Humiliation supplémentaire : avec son bras paralysé, Guillaume ne parvient pas à monter à cheval Dans un régime militariste où il est appelé à diriger, il doit recevoir de l’aide… Il faut toutefois lui reconnaître que malgré son handicap, il réussit à devenir un cavalier honorable.

Un homme hautain et arrogant

Ce handicap n’est pas la seule façon dont Guillaume II est entré dans l’Histoire : la défaite de la Première guerre mondiale et l’effondrement de l’empire allemand ont donné aux historiens l’image d’un homme hautain, désireux d’imposer sa volonté, arrogant. Les historiens d’après-guerre le décrivent comme un va-t-en-guerre prêt à en découdre et le responsable de la guerre de 1914.

Cette vision des choses est tempérée par des biographies plus récentes, notamment celle de Henri Bogdan chez Tallandier. Voilà ce qu’écrit Bogdan : « La raideur de Guillaume II était celle d’un homme obligé de s’affirmer pour cacher sa fragilité, sa timidité », et plus loin, « Le handicap du jeune prince a pesé sur son caractère en lui donnant la volonté de dominer son mal et de le surpasser ».

Mais si on regarde les images d’archives, on constate que Guillaume II est constamment en uniforme et comment il essaie de se débrouiller pour que son handicap soit le moins visible possible, notamment en collant son bras contre son buste. Bogdan répond qu’il n’est pas le seul roi à apparaître constamment en uniforme : ses cousins George V et le tsar Nicolas II en font autant.
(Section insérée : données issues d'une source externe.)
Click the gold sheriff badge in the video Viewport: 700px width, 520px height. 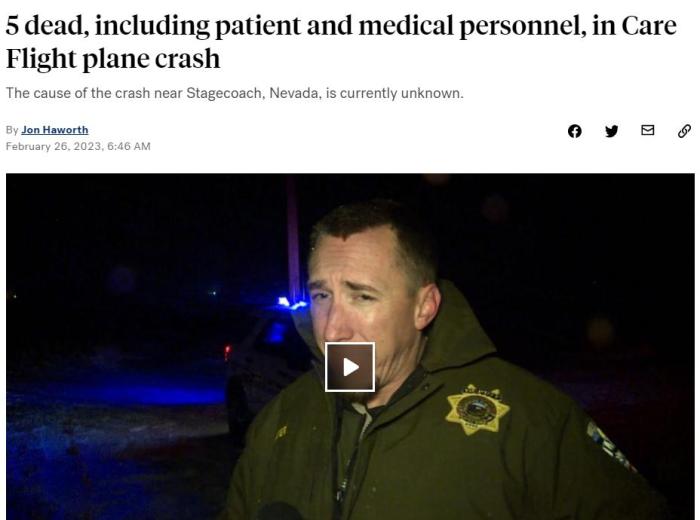coord(477,410)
C’est exact, mais au contraire de ses cousins, Guillaume II possédait pas moins de 200 tenues militaires et changeait d’uniforme plusieurs fois par jour. Derrière son bureau, en lieu et place d’un fauteuil se trouvait une selle, pour se sentir constamment à cheval, en situation de partir au combat.

Guillaume II et la première guerre mondiale

Au-delà de ce handicap, Guillaume II a évidemment dû faire face à la situation européenne et à la mort de sa grand-mère, la reine Victoria. A partir de ce moment, les relations entre les différents cousins d’Europe se sont nettement refroidies, notamment parce que Guillaume II est jaloux de l’empire colonial que l’Angleterre est parvenue à constituer.

Sur le plan du tempérament, d’après ses contemporains, il avait un avis sur tout, voulait avoir le dernier mot, était très intransigeant et manquait de tact. L’un de ses chanceliers, Von Bülow, racontait qu’il devait passer son temps à réparer les bourdes diplomatiques du Kaiser.

A la fin de la guerre, il est considéré comme le fauteur de guerre, un monstre avide de sang. Lloyd George, le premier ministre britannique, n’hésite pas à s’exclamer : « Pendons le Kaiser ! », qui n’est jamais que le cousin germain de son propre roi.

Guillaume II a abdiqué après la guerre. Sans l’intervention du roi des Belges, Albert Ier, de la reine des Pays-Bas, Wilhelmine, et surtout de son cousin germain, George V, le roi d’Angleterre, Guillaume II aurait été livré aux Alliés pour être jugé.

Une mort en exil

Au lieu de ça, il mourut en exil en Hollande, très marqué par la mort de son sixième fils (sur ses sept enfants), Joachim, qui avait plongé dans une profonde dépression, ne supportant pas d’être devenu un simple particulier.

Quant à Guillaume II, on s’accorde aujourd’hui à dire que, s’il n’a pas déclenché la guerre, il n’a hélas rien fait pour l’arrêter. Son complexe, cette maladie d’enfance, est une clé majeure pour comprendre son tempérament. Il était dissimulateur, oui, mais jusqu’à quel point ?

Car Guillaume II avait d’autres secrets. On repense notamment à l’affaire Harden-Eulenburg, qui impliquait son ami Philippe. Cette affaire d’homosexualité dans l’entourage du Kaiser fut un scandale immense de 1907 à 1909. Guillaume II traînait-il d’autres secrets ? Pour le moment, impossible de le dire.